→ CONSEGNA
Prosegui l'estratto sull'adesione di Egitto ed Emirati ai Brics, partendo subito dopo la sua ultima frase.

→ ESTRATTO TESTUALE
Sul quotidiano egiziano al-Masry al-Youm, Ziad Bahaa Eldin ha ridimensionato le aspettative che si sono create attorno all’adesione dell’Egitto ai Brics. Questa decisione rappresenta sicuramente un vantaggio politico e diplomatico ed è un segno del ruolo che l’Egitto continua giocare sulla scena internazionale, ma non risolverà i problemi dell’economia egiziana, scrive l’editorialista egiziano. I Brics sono ancora lontani dall’obbiettivo di diventare «un secondo polo economico che sfida gli Stati Uniti e l’Europa sui mercati globali» per diverse ragioni: non tutti i Paesi Brics sono cresciuti allo stesso ritmo (la Cina e l’India hanno mantenuto una crescita stabile, ma il Brasile e la Russia hanno rallentato); il blocco non si è mai trasformato in una vera istituzione internazionale; i Brics non hanno mai condiviso un orientamento economico o politico comune e ancora oggi persistono grandi differenze; negli ultimi vent’anni, la Cina ha conosciuto una crescita esponenziale e ha intrapreso un percorso indipendente.

 

La stampa emiratina ha continuato a celebrare l’adesione del Paese al circolo dei Brics. Lo ha fatto pubblicando, tra gli altri, un articolo del giornalista cinese Majid Wang, comparso su al-‘Ayn al-Ikhbariyya. L’editorialista ha elogiato la lungimiranza della leadership emiratina, la cui decisione di aderire al blocco «riflette il desiderio degli Emirati di sostenere la pace e lo sviluppo per realizzare il benessere e la prosperità dei popoli e delle nazioni di tutto il mondo».

→ SEZIONE DATI
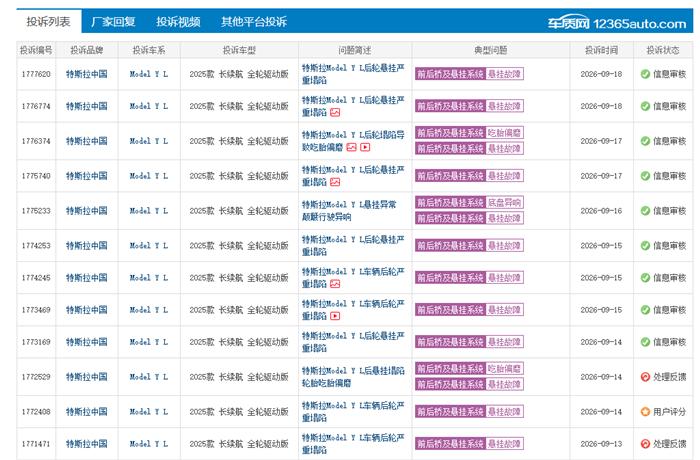
Task: Play video icon in complaint 1773469 row
Action: [335, 316]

→ RISPOSTA SCRITTA
 

Ma il mondo sarà davvero migliore sotto l’influenza dei Brics? – si domanda su al-‘Arabi al-Jadid Mu‘taz al-Fujairi. Perché, se è vero che aprire il blocco ad altri Stati consente di «ri-orientare le istituzioni finanziarie internazionali, far fronte all’intransigenza occidentale su alcune questioni politiche internazionali o arabe, [è altrettanto vero che], contrariamente a ciò che si pensa, i cambiamenti nella distribuzione dei centri di potere all’interno del sistema globale e l’ascesa dei cosiddetti Paesi del Sud non portano in generale buone notizie sul piano dei diritti umani e dei diritti dei popoli». Tant’è che nell’ottobre 2022, quando è stato aperto il dossier sui crimini commessi dalla Cina contro la minoranza uigura, i Brics e i loro alleati, Paesi islamici compresi, si sono schierati a favore della Cina.  E qualcosa di simile è accaduto con la Siria, quando i Brics (Russia e Cina in testa) hanno difeso il regime di Bashar al-Assad.